Trecho selecionado:
A decisão causa perplexidade sob inúmeros vieses: (i) político, pois era de se esperar que houvesse interlocução entre os Poderes do Estado para o bem da sociedade e segurança jurídica dos jurisdicionados. Se o executivo edita medidas urgentes que começam a ser questionadas judicialmente com a chancela da mais alta Corte Brasileira que segurança se terá para implementá-las? (ii) econômico e social, pois, privados da perspectiva de validamente suspender os contratos de trabalho ou reduzir proporcional jornada e salário, e sem condições de suportar os ônus decorrentes de uma negociação coletiva, a consequência inexorável será o desemprego para milhões de famílias brasileiras e uma profunda recessão; (iii) prática: quem pagará os salários dos empregados no período que decorrer entre o ajuste individual e a manifestação do Sindicato (ou a sua ausência) e  o que acontecerá se o Sindicato não convalidar o acordo individual? Os Sindicatos estão abertos, funcionando normalmente? Como se dará a negociação? O que fazer com os mais de 7.000 acordos individuais já registrados, segundo dados do Ministério da Economia? (iv) jurídica posto que a MP 936/2020 não nos parece padecer de inconstitucionalidade: nenhum princípio constitucional é absoluto.

Tarefa: Dê continuidade ao texto sobre a decisão relativa à MP 936/2020, começando logo após a última frase apresentada. A listagem não é necessária para nenhuma das tarefas.

Listagem fornecida:

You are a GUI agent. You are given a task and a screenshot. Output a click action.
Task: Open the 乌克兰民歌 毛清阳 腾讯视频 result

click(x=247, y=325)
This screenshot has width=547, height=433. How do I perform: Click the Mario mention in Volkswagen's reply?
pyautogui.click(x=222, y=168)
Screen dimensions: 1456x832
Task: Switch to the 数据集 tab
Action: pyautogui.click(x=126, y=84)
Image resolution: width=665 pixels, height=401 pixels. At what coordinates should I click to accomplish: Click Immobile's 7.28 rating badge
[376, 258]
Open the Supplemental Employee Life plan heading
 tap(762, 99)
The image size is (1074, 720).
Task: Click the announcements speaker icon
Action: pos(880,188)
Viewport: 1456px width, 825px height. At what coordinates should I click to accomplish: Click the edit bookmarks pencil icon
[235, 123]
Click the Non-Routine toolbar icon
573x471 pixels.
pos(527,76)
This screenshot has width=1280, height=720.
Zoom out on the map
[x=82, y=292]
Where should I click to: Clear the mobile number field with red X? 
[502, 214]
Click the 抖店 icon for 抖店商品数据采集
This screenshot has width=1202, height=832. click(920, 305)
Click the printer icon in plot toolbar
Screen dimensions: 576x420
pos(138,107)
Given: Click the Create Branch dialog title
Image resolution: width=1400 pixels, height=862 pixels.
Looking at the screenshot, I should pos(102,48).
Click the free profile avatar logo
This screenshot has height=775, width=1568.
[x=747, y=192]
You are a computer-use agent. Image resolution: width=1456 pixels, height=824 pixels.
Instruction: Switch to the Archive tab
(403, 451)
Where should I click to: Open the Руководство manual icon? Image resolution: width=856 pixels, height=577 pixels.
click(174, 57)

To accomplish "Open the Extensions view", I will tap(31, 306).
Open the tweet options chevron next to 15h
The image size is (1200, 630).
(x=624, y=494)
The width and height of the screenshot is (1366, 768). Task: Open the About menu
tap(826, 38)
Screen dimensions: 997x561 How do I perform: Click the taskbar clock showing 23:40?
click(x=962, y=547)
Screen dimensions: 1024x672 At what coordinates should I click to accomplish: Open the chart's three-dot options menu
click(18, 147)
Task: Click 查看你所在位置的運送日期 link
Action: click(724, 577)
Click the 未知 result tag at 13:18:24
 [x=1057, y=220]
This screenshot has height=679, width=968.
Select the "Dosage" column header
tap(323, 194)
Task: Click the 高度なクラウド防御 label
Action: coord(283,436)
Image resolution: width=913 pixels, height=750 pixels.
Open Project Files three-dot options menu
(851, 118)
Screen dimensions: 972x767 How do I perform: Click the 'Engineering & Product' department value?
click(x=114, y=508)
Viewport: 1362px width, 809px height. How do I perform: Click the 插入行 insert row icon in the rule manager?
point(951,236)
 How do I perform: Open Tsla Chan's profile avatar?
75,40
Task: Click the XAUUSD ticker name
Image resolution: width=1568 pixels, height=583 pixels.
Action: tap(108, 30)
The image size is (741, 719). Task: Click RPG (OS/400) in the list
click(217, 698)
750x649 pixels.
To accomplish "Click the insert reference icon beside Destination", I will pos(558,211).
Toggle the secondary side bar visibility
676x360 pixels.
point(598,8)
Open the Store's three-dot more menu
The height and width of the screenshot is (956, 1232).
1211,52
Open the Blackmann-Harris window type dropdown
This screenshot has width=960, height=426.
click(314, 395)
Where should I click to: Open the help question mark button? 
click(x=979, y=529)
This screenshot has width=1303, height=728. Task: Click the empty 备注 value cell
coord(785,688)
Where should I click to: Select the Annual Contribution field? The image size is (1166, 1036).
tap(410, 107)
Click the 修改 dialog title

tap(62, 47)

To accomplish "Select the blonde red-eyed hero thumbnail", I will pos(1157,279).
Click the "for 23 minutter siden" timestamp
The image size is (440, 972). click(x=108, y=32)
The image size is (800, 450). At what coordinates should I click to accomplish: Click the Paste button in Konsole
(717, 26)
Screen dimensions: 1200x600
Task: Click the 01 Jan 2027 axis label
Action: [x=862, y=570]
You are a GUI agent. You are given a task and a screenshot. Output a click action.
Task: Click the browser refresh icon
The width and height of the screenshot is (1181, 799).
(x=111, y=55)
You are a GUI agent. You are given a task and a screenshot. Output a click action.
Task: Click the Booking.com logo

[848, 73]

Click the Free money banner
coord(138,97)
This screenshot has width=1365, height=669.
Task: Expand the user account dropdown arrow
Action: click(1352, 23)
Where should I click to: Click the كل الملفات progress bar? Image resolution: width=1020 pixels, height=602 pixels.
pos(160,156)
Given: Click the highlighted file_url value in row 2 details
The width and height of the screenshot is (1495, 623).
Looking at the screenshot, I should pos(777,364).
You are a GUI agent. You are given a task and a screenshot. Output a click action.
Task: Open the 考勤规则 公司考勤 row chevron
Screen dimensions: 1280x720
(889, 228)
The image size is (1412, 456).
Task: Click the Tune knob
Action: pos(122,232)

Resposta:
A suspensão do contrato de trabalho não tem assento na Constituição Federal, tampouco se extrai dela qualquer condicionante à prévia negociação coletiva. Tanto assim que inúmeras normas infraconstitucionais estabeleceram hipóteses de suspensão do contrato de trabalho, a exemplo do que ocorre quando o empregado está em gozo de benefícios previdenciários como auxílio-doença ou auxílio-maternidade, e não há, nestes casos, o pagamento de qualquer fração salarial pelo empregador. Portanto, o que a MP 936/2020 fez foi criar NOVA hipótese de suspensão do contrato de trabalho.

O contrato de trabalho é sinalagmático por essência, havendo uma relação de prestação e contraprestação. É por esta razão que na suspensão contratual o empregado não trabalha e o empregador não lhe remunera. Contudo a MP mitigou os efeitos deletérios da suspensão contratual quando estabeleceu o pagamento de benefício emergencial e ainda exigiu do empregador, mesmo sem contrapartida oferecida pelo empregado, a manutenção dos benefícios e o pagamento de 30% do valor do salário para empresas cujo faturamento anual seja superior a R$ 4.800.000,00 (quatro milhões e oitocentos mil reais).

Portanto, se a Constituição Federal não trata da suspensão do contrato de trabalho, nem mesmo para condicioná-la a prévia negociação coletiva, a pecha de inconstitucionalidade não é razoável.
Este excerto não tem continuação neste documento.